Reading passage:
################
How do I combat SPAM?

jmacgreg · April 16, 2018, 11:42am

There are a number of configuration steps you can take to combat SPAM and other forms of malicious registration activity on your site.

CAPTCHA/ReCAPTCHA

Configure a CAPTCHA and enable it for user registration, notifications and commenting. We strongly advise using Google’s ReCAPTCHA (reCAPTCHA). (Older OJS 2 versions include a PHP captcha, but that has proven to be less secure than ReCaptcha.)

If you are using OJS older than 2.4.8-3, you will not be able to use the most recent version of ReCAPTCHA (v2), and your ReCAPTCHA will not work properly after March 31 2018. Upgrading is strongly recommended.

To configure ReCAPTCHA:

Register an account and create a “property” for your website here: reCAPTCHA
Ensure that the relevant lines for enabling captcha are uncommented in config.inc.php
Copy and paste the public and private keys you receive as part of the property registration into the [captcha] section of config.inc.php:

recaptcha_public_key = 123456abcdef
Recaptcha_private_key = abcdef123456

Don’t forget to test this setup by registering a test account and confirming that a) the ReCAPTCHA appears and b) the ReCAPTCHA properly validates.

Enable Account Validation

OJS can be configured so that an email account validation step must be completed for all new user accounts before they can log in and interact with the system. To do this, uncomment and configure the following lines in config.inc.php:

; If enabled, email addresses must be validated before login is possible.
require_validation = On

; Maximum number of days before an unvalidated account expires and is deleted
validation_timeout = 14

The above configuration will require all new registrations to click on a link and validate their account before being able to log in; and will auto-prune any non-validated accounts after 14 days.

Cleaning lots of users

If you have been the target a SPAM bot, enabling the above procedures may not be enough: you may already have a fair number of SPAM accounts in your system. The only way to “delete” users is to merge the problem account into another account using the Merge Users option. (This effectively deletes the problem user. Any submissions, editorial history, etc. from the problem user is merged into the other user account.)
################
Record list:
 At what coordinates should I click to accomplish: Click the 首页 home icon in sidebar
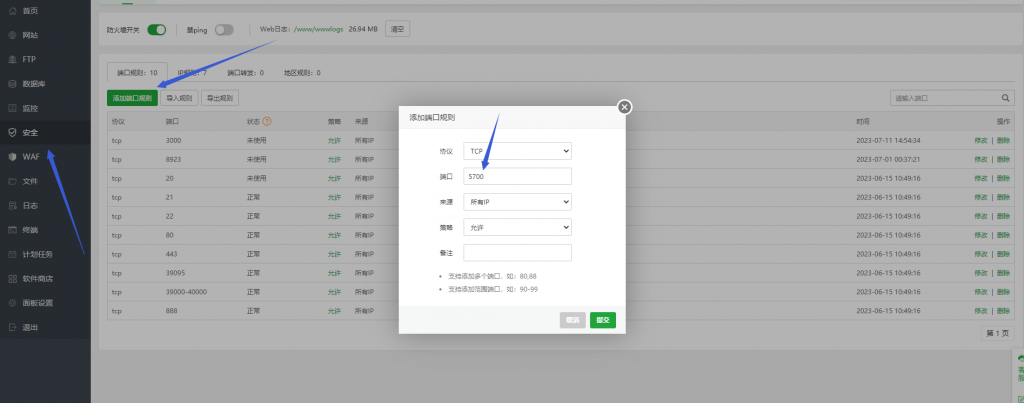[x=12, y=10]
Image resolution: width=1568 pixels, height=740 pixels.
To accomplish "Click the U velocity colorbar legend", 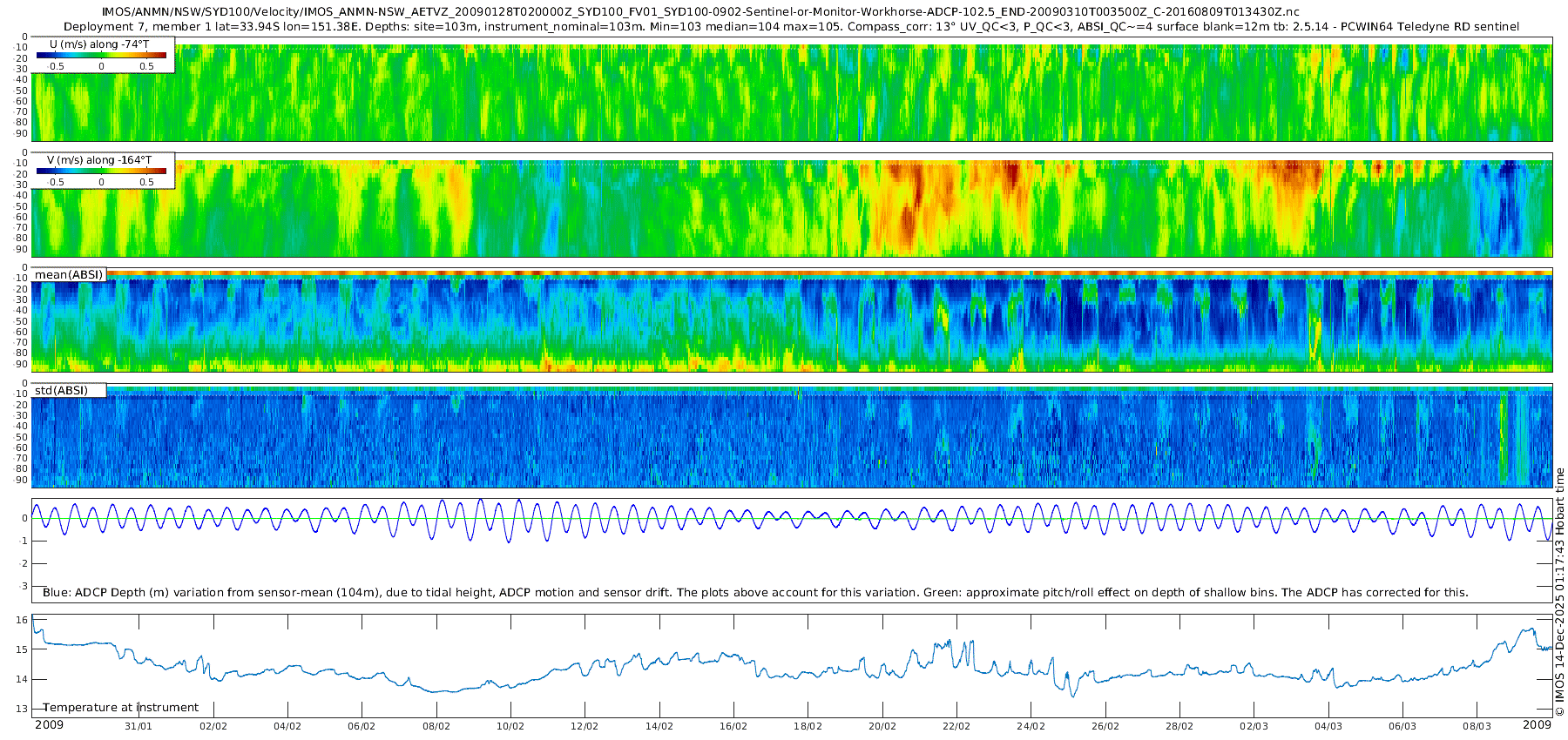I will click(103, 55).
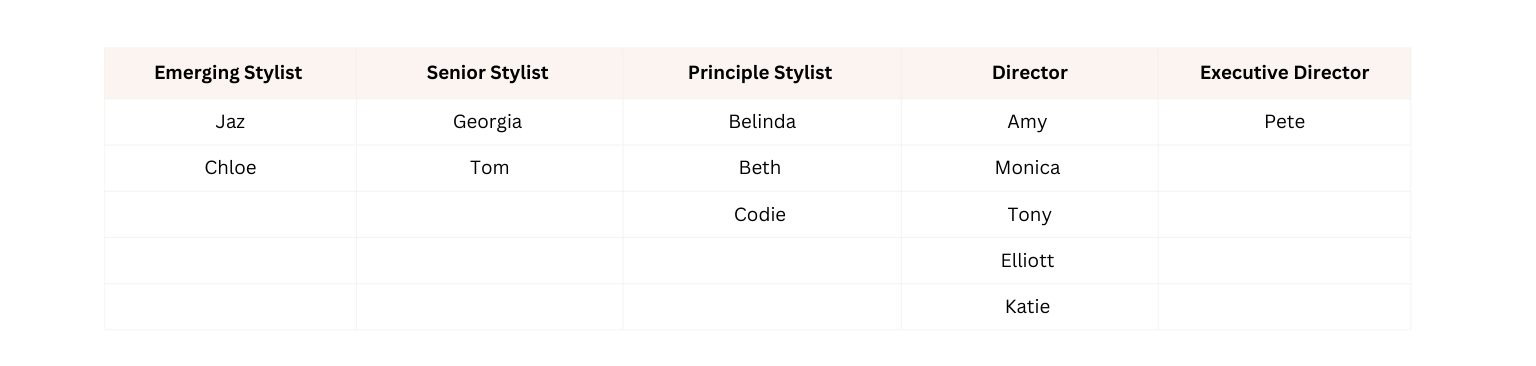This screenshot has width=1536, height=366.
Task: Click the Amy cell under Director
Action: [x=1029, y=122]
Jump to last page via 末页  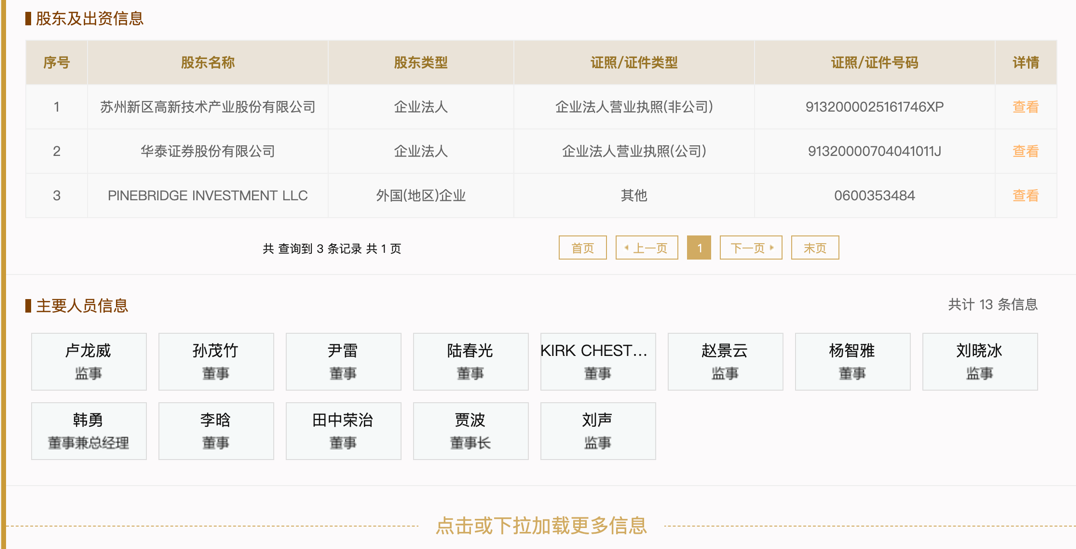pyautogui.click(x=815, y=248)
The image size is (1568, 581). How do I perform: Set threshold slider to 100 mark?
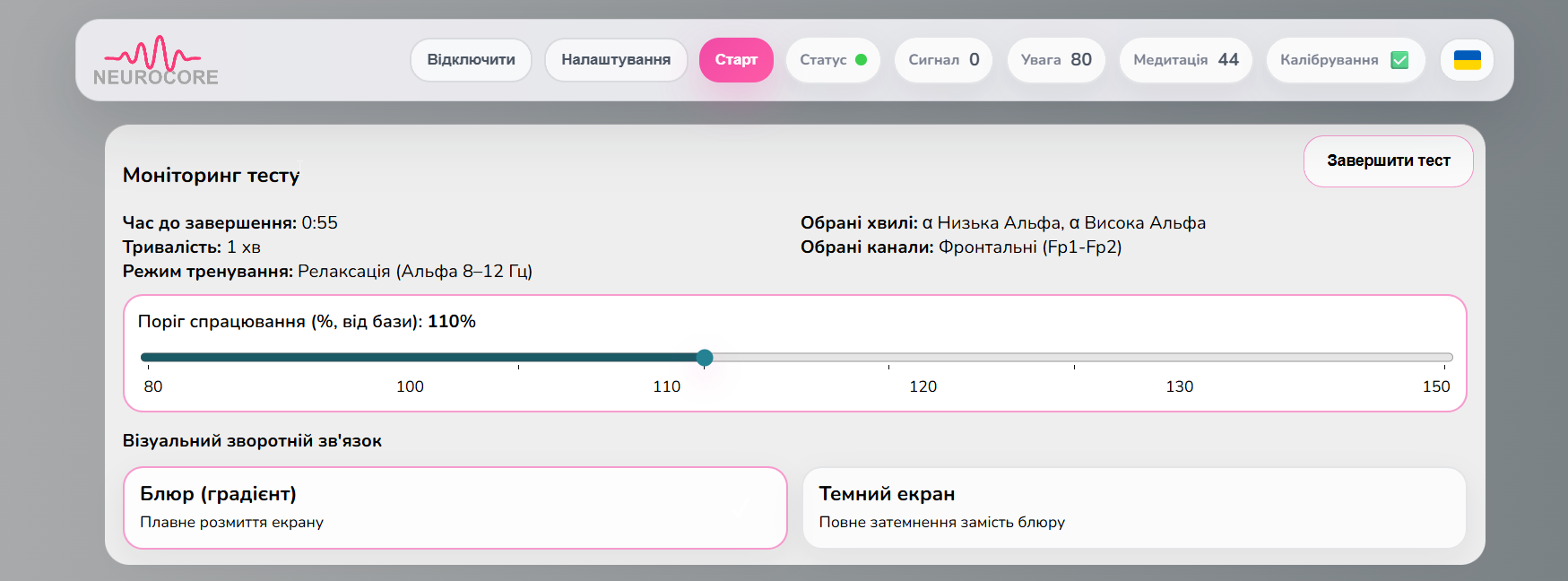pyautogui.click(x=518, y=358)
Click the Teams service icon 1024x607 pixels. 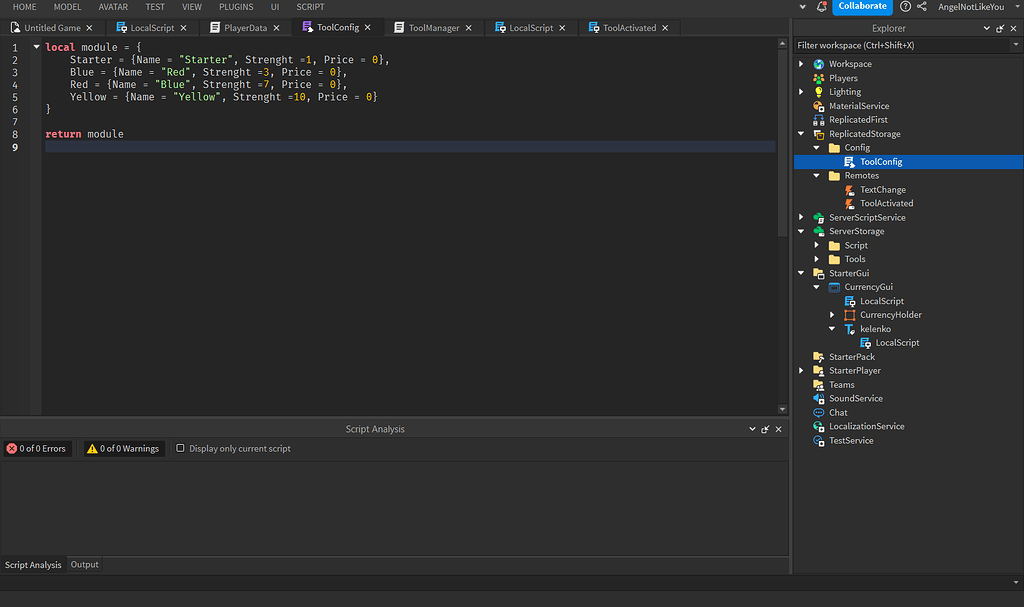pyautogui.click(x=819, y=384)
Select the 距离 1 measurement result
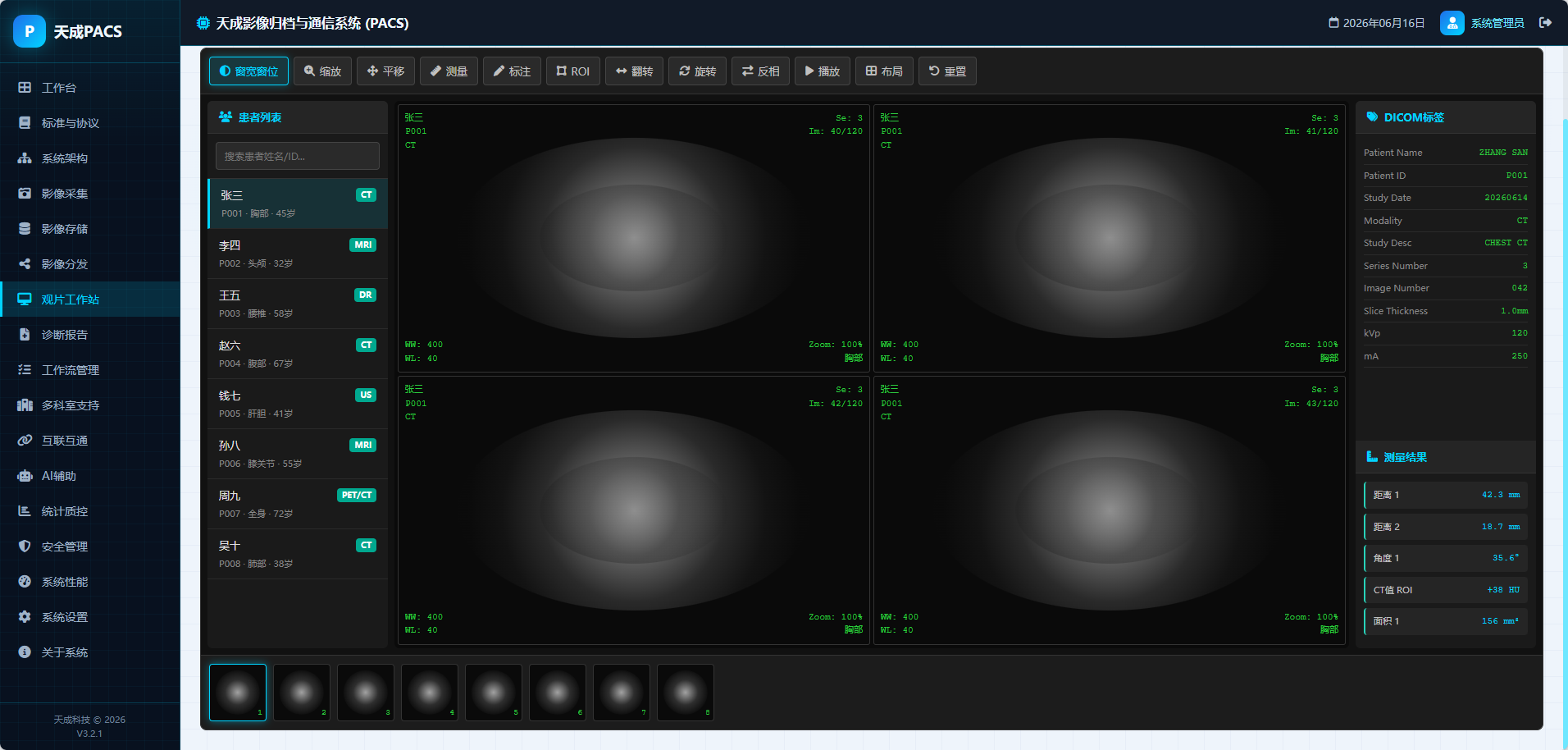 point(1445,495)
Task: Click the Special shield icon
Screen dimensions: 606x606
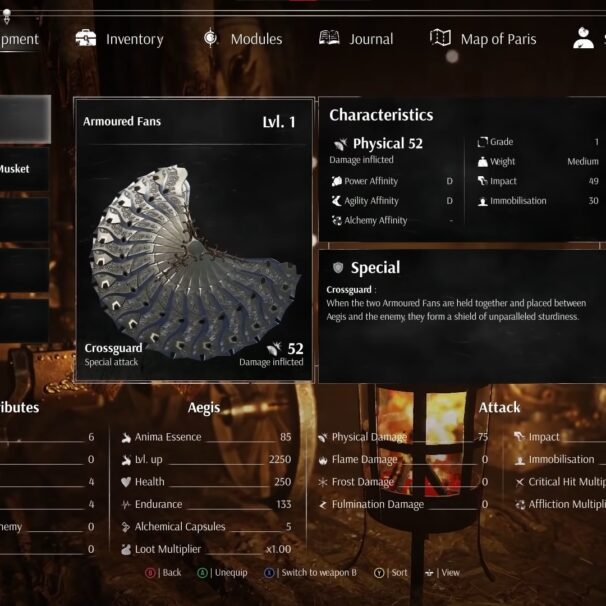Action: click(x=338, y=267)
################
Challenges:
1 - In the OJS spam guide, how many days can an unvalidated account exist before the sample configuration deletes it?
2 - Extend the OJS spam guide past its final sentence.
You won't need the records.

Responses for each task:
1 - 14 days.

2 -
This tool can be used via the UI, but it’s slow (and only OJS/OCS 2 currently have an option to merge more than one user at a time). A more effective method is to use the command-line tool:

$ php tools/mergeUsers.php username1 username2

… where username1 is the user that will be merged into, and username2 is the user to be deleted. As it is, this tool only works on one merge at a time, but it can be scripted. An example php script would be:

<?php

$names = file('/tmp/names.txt', FILE_SKIP_EMPTY_LINES);

foreach ($names as $member_name => $member) {
        echo exec ("php /ojswebroot/tools/mergeUsers.php admin-user " .escapeshellcmd($member));
}
?>

The script expects all spam accounts to be identified by username and listed in a names.txt file, one name per line, like so:

spamuserOne
spamUserTwo
spamUserThree
…

The names.txt file has to be stored somewhere on the server and the location referenced by the script (eg. “/tmp/names.txt”). The script should also specify the location of the mergeUsers.php script (eg. “/ojswebroot/tools/mergeUsers.php”), and also the user into which all of these accounts should be merged (eg. “admin-user” - this must be an existing account). Update those parameters to suit your environment. And also: don’t store this script, or the names.txt file, in a web-accessible location!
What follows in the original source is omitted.